I am writing a type which should support an arithmetic operator via both Op
and OpAssign
. Let's take +
and +=
as a concrete example.
My natural instincts make me want to ensure that all the following cases work:
a + b;
&a + b;
a + &b;
&a + &b;
a += b;
a += &b
Moving the LHS of +=
makes no sense, so there are only 2 (rather than 4) cases
for +=
and the borrow is implicit on the LHS.
It's pretty clear to me how to implement support for any single one of these
cases in isolation, but I have 2 major problems in the big picture:
-
The borrow and move overloads seem to interfere with each other in ways that
I don't fully understand. -
I find myself unable to reuse the logic in some of the cases.
For the sake of illustration, let's take the concrete example of a 2-dimensional
vector. In C++ the whole lot can be implemented with something along the lines of
class Vec2D {
public:
Foo(float x, float y): x(x), y(y) {}
Foo& operator+=(const Foo& other) {
this->x += other.x;
this->y += other.y;
return *this;
}
friend Vec2D operator+(Vec2D lhs, const Foo& rhs) {
lhs += rhs; // reuse operator+= defined above
return lhs;
}
private:
float x;
float y;
};
Points to note:
- All 6 variants listed at the top of the question are covered by this implementation.
- Only 2 functions need be defined to cover all the cases.

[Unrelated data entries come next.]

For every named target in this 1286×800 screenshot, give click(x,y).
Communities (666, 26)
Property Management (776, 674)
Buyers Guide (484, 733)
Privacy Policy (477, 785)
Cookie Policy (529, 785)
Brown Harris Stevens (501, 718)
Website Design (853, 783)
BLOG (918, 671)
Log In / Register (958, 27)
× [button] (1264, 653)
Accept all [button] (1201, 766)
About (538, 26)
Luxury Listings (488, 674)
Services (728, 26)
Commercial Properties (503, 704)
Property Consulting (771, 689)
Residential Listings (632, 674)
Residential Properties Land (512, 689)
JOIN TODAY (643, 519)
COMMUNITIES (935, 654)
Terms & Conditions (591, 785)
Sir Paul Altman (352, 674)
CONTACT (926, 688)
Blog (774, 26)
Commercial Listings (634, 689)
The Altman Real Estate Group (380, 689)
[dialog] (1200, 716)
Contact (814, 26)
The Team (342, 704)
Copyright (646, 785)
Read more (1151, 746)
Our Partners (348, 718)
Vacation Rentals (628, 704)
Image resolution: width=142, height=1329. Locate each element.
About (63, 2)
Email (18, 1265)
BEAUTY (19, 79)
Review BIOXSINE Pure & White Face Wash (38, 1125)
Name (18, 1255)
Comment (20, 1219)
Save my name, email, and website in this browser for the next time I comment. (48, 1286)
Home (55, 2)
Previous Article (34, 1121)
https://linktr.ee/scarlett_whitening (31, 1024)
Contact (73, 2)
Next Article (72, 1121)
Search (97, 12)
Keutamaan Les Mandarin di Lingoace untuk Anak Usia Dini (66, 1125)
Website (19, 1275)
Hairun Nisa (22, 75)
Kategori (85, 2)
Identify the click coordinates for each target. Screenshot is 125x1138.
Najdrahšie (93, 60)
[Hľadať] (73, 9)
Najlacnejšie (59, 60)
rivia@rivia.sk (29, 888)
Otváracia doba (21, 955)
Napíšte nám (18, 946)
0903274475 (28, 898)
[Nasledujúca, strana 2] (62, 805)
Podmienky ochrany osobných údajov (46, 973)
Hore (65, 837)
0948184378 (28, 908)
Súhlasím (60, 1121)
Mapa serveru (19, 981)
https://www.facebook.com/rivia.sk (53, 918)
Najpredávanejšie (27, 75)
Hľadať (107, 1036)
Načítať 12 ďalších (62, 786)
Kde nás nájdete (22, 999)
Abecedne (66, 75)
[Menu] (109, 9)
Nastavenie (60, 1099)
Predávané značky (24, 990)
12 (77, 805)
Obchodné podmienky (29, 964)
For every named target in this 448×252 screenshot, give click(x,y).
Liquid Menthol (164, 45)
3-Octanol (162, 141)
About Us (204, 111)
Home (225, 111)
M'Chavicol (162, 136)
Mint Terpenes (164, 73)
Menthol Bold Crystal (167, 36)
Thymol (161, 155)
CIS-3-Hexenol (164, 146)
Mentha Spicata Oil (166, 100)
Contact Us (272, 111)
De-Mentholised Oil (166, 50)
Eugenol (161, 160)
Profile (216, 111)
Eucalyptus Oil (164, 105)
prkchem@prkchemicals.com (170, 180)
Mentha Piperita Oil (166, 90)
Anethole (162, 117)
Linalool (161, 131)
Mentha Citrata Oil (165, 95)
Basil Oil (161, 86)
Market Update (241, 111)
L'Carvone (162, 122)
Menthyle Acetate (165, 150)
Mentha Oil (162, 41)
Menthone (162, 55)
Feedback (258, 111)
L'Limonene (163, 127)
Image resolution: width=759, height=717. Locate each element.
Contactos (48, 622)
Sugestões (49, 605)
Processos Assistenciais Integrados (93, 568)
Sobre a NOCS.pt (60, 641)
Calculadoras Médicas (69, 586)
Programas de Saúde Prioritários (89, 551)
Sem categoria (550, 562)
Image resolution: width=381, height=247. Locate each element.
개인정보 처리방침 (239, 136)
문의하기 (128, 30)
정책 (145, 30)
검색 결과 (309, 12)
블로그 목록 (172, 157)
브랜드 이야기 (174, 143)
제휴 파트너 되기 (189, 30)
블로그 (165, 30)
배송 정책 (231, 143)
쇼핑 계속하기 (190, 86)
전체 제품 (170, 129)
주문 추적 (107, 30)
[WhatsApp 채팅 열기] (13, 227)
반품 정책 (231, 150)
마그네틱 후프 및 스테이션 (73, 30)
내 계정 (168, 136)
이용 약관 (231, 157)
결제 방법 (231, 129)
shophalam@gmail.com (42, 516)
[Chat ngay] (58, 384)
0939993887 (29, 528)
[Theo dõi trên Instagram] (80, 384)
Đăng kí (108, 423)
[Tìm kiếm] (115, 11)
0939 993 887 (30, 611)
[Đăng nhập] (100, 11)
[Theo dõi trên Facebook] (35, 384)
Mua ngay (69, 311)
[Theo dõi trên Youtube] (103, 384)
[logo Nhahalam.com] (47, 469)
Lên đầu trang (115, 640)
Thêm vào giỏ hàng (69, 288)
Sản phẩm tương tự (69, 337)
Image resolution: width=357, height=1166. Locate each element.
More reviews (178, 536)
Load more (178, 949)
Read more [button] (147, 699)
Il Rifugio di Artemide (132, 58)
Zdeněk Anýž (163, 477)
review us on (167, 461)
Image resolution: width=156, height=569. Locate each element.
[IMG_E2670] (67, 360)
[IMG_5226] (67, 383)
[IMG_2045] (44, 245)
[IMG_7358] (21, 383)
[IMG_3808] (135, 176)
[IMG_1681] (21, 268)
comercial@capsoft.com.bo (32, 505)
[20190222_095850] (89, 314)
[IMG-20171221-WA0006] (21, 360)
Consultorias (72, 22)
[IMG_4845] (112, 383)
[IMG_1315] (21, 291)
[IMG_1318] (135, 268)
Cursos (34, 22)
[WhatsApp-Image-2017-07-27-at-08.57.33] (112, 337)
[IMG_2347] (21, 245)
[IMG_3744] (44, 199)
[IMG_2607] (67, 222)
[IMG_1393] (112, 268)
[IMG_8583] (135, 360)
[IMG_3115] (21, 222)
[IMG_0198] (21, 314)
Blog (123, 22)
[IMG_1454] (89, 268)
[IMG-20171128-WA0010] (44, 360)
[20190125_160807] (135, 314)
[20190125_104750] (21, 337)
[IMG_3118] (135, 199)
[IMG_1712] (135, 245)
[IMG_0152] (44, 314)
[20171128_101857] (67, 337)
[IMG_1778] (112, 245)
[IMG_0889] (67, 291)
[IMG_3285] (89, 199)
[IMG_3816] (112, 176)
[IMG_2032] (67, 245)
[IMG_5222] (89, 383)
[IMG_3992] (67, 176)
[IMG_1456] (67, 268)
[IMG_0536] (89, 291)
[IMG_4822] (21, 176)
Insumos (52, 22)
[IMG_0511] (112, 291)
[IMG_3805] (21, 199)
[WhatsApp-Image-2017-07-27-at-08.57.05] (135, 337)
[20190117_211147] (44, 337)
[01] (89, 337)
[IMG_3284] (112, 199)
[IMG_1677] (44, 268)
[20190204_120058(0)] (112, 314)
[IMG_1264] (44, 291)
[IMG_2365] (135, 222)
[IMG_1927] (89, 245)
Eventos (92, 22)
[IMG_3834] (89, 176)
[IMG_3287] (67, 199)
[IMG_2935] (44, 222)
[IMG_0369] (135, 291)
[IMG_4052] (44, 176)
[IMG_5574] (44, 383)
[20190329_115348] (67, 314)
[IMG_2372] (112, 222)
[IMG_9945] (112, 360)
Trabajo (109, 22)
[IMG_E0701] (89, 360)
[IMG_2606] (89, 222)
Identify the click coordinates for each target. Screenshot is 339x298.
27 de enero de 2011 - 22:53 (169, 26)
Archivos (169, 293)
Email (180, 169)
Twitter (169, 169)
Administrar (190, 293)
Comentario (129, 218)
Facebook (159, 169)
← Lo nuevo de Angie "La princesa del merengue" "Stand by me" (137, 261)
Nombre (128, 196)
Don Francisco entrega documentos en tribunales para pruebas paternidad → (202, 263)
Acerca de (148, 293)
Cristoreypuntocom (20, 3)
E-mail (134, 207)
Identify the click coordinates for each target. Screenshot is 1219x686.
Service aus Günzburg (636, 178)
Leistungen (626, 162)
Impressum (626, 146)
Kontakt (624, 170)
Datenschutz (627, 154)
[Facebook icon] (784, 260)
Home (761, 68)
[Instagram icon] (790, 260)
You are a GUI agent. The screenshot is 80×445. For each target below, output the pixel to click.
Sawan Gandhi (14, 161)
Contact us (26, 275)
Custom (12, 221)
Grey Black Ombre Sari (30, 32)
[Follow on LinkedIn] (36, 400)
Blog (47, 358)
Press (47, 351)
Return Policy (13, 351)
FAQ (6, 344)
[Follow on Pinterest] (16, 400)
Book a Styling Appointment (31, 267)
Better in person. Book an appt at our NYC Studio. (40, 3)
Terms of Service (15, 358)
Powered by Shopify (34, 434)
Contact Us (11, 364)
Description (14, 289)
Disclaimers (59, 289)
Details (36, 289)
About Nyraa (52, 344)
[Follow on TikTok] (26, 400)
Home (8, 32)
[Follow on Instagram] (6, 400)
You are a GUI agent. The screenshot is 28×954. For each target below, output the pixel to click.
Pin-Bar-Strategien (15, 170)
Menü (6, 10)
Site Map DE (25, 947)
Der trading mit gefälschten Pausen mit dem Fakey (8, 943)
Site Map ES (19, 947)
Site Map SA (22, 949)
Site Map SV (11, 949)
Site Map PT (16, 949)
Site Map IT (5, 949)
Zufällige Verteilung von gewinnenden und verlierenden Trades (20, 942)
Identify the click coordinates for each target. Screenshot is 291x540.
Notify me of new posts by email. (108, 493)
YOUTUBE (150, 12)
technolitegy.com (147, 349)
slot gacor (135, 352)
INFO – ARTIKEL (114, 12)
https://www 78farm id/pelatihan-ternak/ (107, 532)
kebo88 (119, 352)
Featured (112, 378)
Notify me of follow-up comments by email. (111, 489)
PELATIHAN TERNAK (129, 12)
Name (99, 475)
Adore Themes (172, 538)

- The core logic is implemented in only one of these functions and is reused in the other.
The Rust equivalent:
use std::ops;
#[derive(Debug, Clone, PartialEq)]
pub struct Vec2D {
x: f32,
y: f32,
}
impl Vec2D {
fn new(x: f32, y: f32) -> Self { Vec2D{x, y} }
}
impl ops::Add for Vec2D {
type Output = Self;
fn add(self, other: Self) -> Self {
let mut res = self.clone();
res += other;
res
}
}
impl ops::AddAssign for Vec2D {
fn add_assign(&mut self, other: Self) {
self.x += other.x;
self.y += other.y;
}
}
gets me as far as passing these two tests
#[test]
fn add_move_both() {
let a = Vec2D::new(2.0, 3.0);
let b = Vec2D::new(4.0, 5.0);
assert_eq!(a + b, Vec2D::new(6.0, 8.0));
}
#[test]
fn add_assign_move_rhs() {
let mut a = Vec2D::new(2.0, 3.0);
let b = Vec2D::new(4.0, 5.0);
a += b;
assert_eq!(a, Vec2D::new(6.0, 8.0));
}
which cover only 2 of the 6 cases listed at the top of this question.
Trying to cater for the four remaining cases (those involving borrowing the
operands) leads to the conflicts and code duplication in mentioned above.
How should these operators be implemented in Rust?